● **Your objective**:
Would you transcribe exactly the lines from the beginning of the records below through the line with "The width and", both included, omitting the pictures?

──────────────────────────────

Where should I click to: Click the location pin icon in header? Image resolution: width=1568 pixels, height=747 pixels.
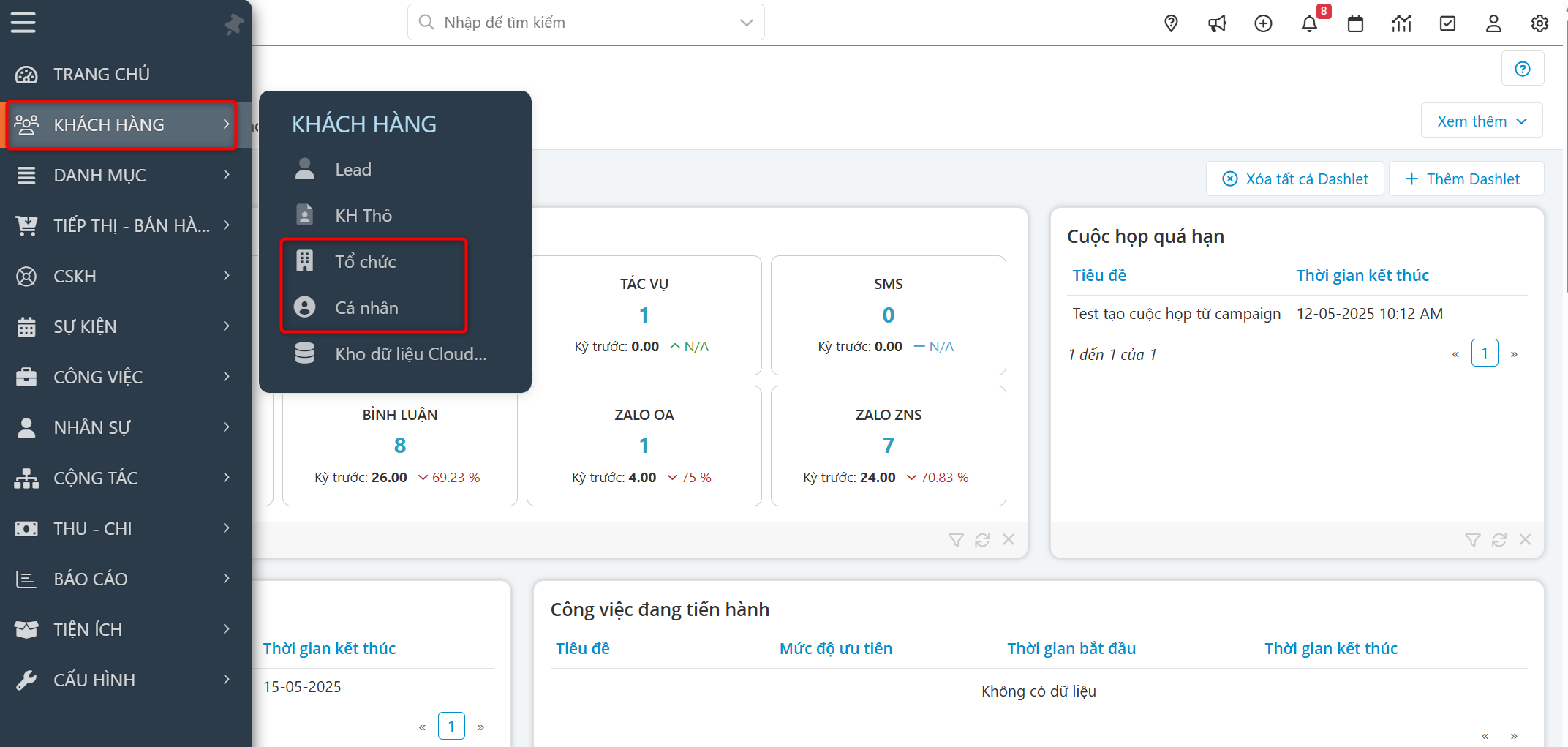pos(1171,23)
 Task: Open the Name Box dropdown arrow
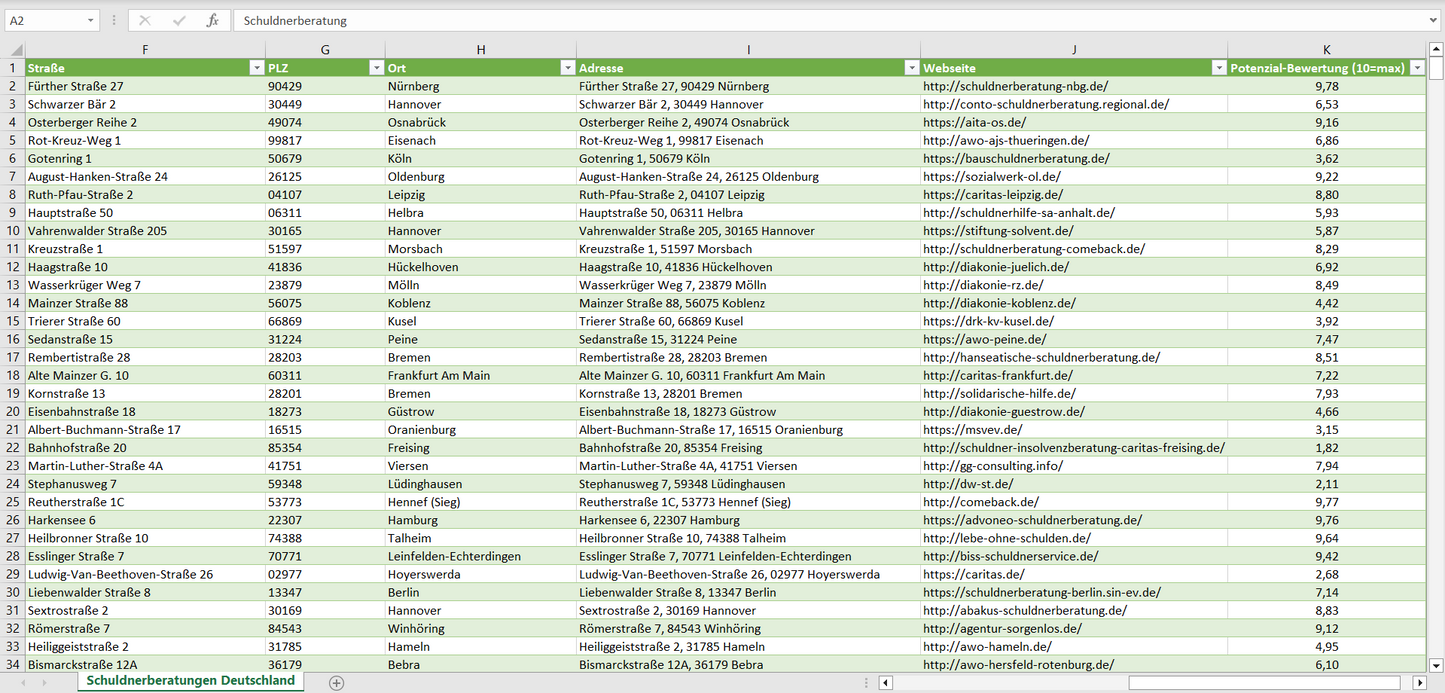click(x=91, y=20)
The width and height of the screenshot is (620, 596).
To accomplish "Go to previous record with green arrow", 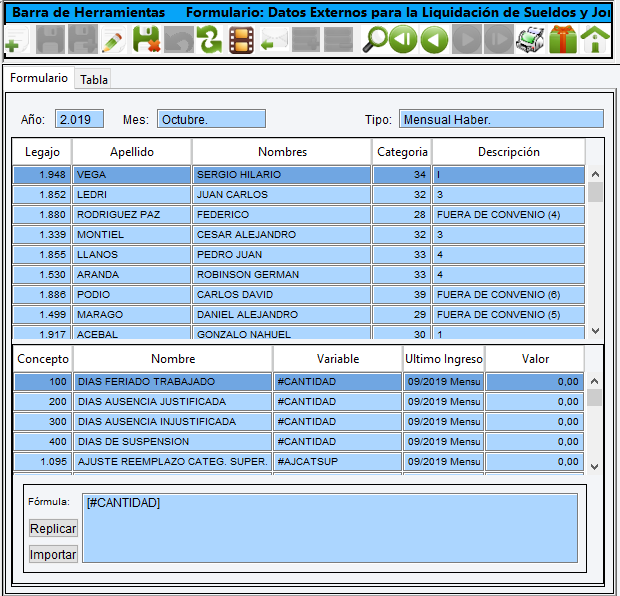I will tap(434, 41).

──────────────────────────────

● **Solved exercise**:
Where should I click to: Click the location pin icon in header? Image resolution: width=1568 pixels, height=747 pixels.
pos(1171,23)
 Task: Open the Name Box dropdown arrow
click(x=91, y=20)
The width and height of the screenshot is (620, 596).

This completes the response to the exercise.